Somehow, she knew that’s where he was headed. To
work on cars. To forget his frustration. To put in a couple of hours
away from the house and away from her.

Something inside Ash
squeezed tight, and her chest began to ache. She'd give him his
space. “I’m not going to chase him,” she whispered. If he left
the house, then he didn’t want to see her. Not now. Maybe not even
today. Jen was right. She would wait.

Even if it just about
killed her.

* * *

Three hours passed. Ash
did two loads of laundry, cleaned out her refrigerator, and e-mailed
both her sisters. Finally, around four-thirty, she fell into a
restless sleep on the loveseat.

A dream. Red and blue
balloons. Ash on a Ferris wheel, all alone. She looked around,
startled, and grabbed at the safety bar. As she spun around and
around, the ground grew farther away each time she passed. Someone
below her laughed, but when she glanced down, all she could see were
faceless people. Flashes of light. Cracks of thunder. She spun in a
slow circle, until the next time she looked, the ground had
disappeared altogether, and all she could see was the sky falling
beneath her.

In a cold sweat, Ash
sat straight up and looked around her darkened living room. Rain
sliced against her windows; the sky had turned stone gray. The clock
read nearly six. Her legs, crunched underneath her, tingled when she
tried to move them. She rubbed her eyes and made her way to the front
window.
Please let him be home. Please let his truck be there.

It wasn’t.

She straightened her
clothes and walked downstairs barefoot.
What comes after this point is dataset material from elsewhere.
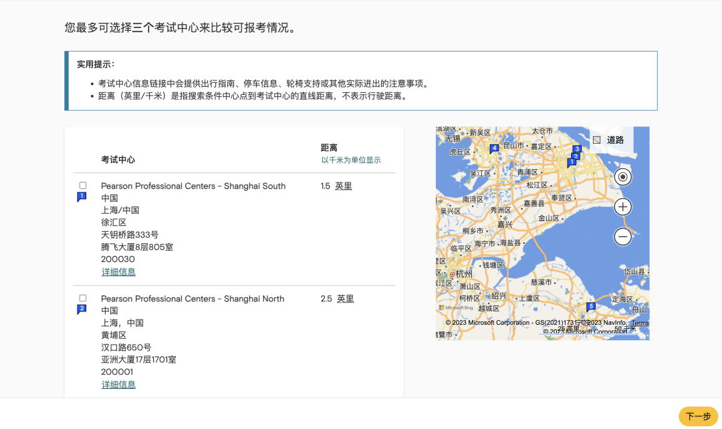This screenshot has height=429, width=722.
Task: Click the flag 2 icon in the list
Action: tap(82, 309)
Biting her bottom lip, she
knocked on Eddie’s door.

Once. No answer.

Twice. Tiny mewed on
the other side of the door.

Three times, though she
knew by now he wasn’t home yet.

I’m going to
Frank’s. If Eddie’s mad at me, fine.
But she needed to tell
her side of the story. And she needed to do that today, tonight,
before they woke up tomorrow with another twelve hours of anger
between them.

The drive to the shop
took less than five minutes, but still her insides had worked
themselves into a giant pretzel by the time she pulled into the lot.
The office light burned, and she jumped from her VW.
Please be
here.
She peeked around the side of the building, where the
employees parked. Five empty spots. And one with a truck inside it,
parked at a crooked angle, as if its driver had slammed on the brakes
just in time. A red truck. Eddie’s truck.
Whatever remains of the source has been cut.